Mini-cérebros. A etapa seguinte foi trabalhar com reprogramação celular para
fazer com que células-tronco retiradas do dente dos pacientes voltassem a agir
como células-tronco embrionárias (as chamadas iPS, ou células de pluripotência
induzida) e, com elas, produzir mini-cérebros.
Isso permitiu aos pesquisadores observarem como se
dá o desenvolvimento neural em pacientes com a Síndrome de Williams tradicional
(com todos os 25 genes deletados), naquele que manteve as duas cópias do FZD9,
e no grupo controle (pessoas “normais”, que têm as duas cópias). Depois eles
também compararam com pacientes com autismo (que têm três cópias).
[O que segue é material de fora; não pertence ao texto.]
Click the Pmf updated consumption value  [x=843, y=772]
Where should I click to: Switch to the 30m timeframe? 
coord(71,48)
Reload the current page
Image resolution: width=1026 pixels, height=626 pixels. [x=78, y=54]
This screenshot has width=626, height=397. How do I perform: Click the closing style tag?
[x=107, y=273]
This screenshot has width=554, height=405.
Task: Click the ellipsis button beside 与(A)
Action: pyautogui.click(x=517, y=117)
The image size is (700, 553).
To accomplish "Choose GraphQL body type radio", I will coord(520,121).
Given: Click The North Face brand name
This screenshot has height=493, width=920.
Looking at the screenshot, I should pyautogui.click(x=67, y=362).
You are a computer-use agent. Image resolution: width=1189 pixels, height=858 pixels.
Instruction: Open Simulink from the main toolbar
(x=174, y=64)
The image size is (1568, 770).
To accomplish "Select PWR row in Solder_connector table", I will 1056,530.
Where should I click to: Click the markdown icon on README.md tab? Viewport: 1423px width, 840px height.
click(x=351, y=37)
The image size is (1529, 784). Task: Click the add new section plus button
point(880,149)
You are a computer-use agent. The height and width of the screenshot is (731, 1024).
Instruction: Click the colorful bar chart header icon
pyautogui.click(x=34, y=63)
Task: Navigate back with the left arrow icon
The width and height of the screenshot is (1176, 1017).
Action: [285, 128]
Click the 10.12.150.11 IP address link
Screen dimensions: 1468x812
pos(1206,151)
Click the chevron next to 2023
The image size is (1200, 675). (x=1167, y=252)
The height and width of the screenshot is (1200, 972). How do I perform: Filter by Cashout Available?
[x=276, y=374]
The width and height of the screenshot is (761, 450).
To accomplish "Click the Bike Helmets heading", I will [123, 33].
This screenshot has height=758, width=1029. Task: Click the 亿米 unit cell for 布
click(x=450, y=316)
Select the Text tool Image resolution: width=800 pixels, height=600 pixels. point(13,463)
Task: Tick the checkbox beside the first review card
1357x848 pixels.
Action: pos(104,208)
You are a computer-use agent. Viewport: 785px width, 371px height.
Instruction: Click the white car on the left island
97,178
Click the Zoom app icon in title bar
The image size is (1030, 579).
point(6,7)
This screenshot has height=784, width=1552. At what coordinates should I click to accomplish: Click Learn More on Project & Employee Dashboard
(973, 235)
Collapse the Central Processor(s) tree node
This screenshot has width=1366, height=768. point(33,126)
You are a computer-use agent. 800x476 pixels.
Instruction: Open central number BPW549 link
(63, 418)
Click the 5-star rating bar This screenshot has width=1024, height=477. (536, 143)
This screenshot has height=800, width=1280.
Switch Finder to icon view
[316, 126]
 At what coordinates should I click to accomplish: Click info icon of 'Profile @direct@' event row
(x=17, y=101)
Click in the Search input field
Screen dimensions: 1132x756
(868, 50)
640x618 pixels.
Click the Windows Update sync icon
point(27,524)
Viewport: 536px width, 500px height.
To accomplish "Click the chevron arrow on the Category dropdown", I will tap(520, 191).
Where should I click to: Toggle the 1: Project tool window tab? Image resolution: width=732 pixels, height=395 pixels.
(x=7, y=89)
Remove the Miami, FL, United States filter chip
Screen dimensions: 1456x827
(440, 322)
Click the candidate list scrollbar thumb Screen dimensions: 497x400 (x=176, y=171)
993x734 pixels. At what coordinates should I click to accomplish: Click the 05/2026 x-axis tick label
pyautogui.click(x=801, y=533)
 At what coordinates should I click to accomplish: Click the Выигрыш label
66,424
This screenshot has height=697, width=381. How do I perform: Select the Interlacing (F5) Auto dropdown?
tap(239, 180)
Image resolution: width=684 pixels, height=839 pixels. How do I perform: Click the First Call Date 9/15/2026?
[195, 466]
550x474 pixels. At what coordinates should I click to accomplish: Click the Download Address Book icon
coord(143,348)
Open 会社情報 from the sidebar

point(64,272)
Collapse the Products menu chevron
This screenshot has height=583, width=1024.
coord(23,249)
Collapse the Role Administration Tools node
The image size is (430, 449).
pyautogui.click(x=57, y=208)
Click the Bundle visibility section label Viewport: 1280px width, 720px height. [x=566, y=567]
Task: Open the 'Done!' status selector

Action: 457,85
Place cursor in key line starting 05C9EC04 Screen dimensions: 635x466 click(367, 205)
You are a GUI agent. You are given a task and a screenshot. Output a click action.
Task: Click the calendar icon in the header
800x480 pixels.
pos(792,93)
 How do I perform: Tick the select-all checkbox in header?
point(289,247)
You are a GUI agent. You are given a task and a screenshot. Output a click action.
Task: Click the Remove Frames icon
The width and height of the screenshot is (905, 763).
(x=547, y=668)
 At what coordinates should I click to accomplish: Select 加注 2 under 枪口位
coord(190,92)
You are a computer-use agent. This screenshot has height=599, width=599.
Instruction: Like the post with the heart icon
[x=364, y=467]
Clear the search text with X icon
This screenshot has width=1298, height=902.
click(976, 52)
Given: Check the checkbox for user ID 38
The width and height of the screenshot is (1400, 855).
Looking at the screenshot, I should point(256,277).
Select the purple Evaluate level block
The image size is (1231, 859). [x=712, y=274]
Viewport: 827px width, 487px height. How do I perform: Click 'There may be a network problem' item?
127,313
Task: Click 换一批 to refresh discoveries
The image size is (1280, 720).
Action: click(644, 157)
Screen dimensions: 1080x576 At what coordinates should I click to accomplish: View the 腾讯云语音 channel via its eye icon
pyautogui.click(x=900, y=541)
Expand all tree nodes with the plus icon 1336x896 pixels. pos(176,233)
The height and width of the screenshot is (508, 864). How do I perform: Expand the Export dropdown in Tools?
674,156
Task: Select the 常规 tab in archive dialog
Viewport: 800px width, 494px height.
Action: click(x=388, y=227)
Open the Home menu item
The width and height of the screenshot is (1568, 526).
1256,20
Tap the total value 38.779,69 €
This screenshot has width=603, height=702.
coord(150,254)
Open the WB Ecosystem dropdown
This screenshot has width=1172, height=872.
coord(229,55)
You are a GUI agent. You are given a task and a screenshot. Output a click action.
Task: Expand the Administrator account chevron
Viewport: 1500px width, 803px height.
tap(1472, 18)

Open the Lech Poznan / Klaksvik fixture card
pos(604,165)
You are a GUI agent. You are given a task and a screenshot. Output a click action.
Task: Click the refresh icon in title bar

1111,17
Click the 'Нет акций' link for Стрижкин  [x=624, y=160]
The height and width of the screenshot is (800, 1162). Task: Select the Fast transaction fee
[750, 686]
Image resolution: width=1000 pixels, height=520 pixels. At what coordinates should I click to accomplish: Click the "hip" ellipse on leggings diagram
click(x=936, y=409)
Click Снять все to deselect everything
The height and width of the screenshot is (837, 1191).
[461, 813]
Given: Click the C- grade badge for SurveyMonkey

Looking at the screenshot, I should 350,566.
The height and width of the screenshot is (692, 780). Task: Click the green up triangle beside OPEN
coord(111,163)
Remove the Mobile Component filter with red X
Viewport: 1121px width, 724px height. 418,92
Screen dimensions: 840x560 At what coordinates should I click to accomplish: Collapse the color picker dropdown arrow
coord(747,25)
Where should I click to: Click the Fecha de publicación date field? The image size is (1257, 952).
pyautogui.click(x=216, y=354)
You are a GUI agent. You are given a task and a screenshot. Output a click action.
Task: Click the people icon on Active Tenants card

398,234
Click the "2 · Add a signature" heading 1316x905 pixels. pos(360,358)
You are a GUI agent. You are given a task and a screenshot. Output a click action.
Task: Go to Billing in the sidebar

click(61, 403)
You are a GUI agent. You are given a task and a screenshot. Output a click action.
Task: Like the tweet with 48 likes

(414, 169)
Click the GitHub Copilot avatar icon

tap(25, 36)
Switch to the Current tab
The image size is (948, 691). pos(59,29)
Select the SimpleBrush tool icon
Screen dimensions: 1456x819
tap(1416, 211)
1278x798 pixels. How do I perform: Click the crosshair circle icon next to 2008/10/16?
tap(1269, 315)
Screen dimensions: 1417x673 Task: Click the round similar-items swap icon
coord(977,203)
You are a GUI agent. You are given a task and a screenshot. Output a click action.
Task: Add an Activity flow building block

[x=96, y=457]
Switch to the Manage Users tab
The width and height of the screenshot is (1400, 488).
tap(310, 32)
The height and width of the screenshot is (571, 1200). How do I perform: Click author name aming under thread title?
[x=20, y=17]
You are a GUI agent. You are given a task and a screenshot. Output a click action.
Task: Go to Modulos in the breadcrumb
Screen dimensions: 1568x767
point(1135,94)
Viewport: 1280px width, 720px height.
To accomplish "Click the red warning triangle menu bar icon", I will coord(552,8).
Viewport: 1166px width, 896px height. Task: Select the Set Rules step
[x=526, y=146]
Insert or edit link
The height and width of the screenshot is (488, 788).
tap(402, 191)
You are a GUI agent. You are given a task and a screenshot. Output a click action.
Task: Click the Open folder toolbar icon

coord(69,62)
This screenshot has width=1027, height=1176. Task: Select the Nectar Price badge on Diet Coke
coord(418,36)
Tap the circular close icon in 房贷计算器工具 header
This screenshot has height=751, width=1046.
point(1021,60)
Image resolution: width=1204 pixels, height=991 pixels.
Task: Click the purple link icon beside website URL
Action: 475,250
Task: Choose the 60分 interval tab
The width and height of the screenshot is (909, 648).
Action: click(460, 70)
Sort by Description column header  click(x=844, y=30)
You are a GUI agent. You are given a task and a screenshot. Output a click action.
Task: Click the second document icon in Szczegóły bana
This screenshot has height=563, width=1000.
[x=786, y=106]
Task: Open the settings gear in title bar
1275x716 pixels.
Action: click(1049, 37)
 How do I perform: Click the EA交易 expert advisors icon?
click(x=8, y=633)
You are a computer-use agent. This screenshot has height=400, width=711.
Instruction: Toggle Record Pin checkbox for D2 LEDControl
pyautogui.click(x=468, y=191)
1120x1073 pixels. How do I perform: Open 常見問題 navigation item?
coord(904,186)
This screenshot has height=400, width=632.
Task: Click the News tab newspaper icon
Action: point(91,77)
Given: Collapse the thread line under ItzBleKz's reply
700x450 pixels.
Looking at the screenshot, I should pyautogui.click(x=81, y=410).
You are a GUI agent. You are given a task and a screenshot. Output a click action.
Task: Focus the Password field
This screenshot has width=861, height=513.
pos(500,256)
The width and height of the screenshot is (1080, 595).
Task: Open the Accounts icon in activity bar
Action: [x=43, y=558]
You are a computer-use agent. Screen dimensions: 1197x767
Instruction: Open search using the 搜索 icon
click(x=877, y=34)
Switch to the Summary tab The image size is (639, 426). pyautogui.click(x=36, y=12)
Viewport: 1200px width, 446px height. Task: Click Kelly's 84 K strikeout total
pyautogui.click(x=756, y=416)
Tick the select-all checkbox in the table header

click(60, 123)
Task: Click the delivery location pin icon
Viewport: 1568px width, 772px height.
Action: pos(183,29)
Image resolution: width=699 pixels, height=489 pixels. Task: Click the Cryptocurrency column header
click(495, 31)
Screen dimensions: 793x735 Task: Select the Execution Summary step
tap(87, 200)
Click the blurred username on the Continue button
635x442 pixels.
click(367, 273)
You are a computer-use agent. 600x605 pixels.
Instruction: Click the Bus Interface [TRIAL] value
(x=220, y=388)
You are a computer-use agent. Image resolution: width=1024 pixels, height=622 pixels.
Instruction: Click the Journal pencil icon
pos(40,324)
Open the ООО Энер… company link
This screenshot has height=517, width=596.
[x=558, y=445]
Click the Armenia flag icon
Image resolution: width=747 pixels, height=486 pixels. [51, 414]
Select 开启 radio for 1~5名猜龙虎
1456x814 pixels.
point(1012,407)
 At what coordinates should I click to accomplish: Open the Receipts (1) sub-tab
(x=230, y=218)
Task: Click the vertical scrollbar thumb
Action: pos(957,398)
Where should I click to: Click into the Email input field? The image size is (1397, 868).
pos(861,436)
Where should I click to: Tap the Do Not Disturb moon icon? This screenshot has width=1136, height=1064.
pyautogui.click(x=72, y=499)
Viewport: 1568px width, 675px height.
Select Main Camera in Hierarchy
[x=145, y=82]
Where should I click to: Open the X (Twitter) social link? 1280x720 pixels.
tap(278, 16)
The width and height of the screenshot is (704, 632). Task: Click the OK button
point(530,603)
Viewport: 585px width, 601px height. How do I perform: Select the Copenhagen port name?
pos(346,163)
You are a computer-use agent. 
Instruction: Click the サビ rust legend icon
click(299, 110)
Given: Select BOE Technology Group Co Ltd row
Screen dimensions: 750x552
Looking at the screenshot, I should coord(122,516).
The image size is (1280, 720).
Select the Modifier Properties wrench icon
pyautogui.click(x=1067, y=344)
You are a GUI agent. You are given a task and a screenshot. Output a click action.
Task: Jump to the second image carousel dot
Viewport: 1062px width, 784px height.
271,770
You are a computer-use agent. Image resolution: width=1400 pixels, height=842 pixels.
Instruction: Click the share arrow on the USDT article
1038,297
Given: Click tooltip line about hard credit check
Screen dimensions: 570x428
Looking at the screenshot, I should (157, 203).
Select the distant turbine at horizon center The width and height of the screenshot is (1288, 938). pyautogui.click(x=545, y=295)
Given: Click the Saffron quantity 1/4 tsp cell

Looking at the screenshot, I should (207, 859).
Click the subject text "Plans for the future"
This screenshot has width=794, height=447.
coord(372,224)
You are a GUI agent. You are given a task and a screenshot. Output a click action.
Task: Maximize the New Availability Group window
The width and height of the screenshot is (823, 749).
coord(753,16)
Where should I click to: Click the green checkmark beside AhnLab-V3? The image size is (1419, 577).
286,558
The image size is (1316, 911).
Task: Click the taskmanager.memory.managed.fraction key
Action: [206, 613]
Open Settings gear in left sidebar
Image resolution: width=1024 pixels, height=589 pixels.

Na falta de uma cópia desse gene no primeiro grupo,
os cientistas notaram que ocorre uma má formação no córtex, levando os
neurônios a ficarem ultra conectados e realizarem um número muito maior de
sinapses que nas pessoas com as duas cópias do gene. É isso que tornaria os
pacientes com Williams super sociáveis. Já nos autistas, os neurônios ficam
menos conectados e há menos sinapses.
Os pesquisadores observaram que o FZD9 atua em uma
via metabólica durante o desenvolvimento neural responsável pelos circuitos
sociais. Muotri defende que talvez seja possível desenvolver algum remédio que
possa manipular essa via para tornar as pessoas mais sociáveis.“É tudo uma
questão de dose. Se ela é baixa, a criança é super social, se é alta, é
autista. Existe uma modulação dessa via que é importante e que talvez possamos
trabalhar no futuro”, afirma.
A dose é importante porque as crianças com Williams
acabam sendo muito ingênuas, não têm filtro e podem ser enganadas ou mesmo
feridas. Há relatos de famílias de meninas que acabaram engravidadas, lembra
Muotri.
“Mas seria interessante usar isso em reuniões de
líderes mundiais, por exemplo. Para que num dado momento eles se enchessem de
empatia. Não é para desligar o tempo todo. Claro que é importante ficar alerta
diante de um estranho, até para se proteger, mas seria interessante manipular
em outros momentos.”
A reportagem
questiona: isso não seria muito artificial? “Seria, mas podemos pensar que
estamos dando uma força para a evolução. Pense no Dalai Lama. Ele medita para
ter empatia. É a mesma coisa, porque ela não vem naturalmente, não é algo que
se sustente por todas as horas do dia. É um exercício.”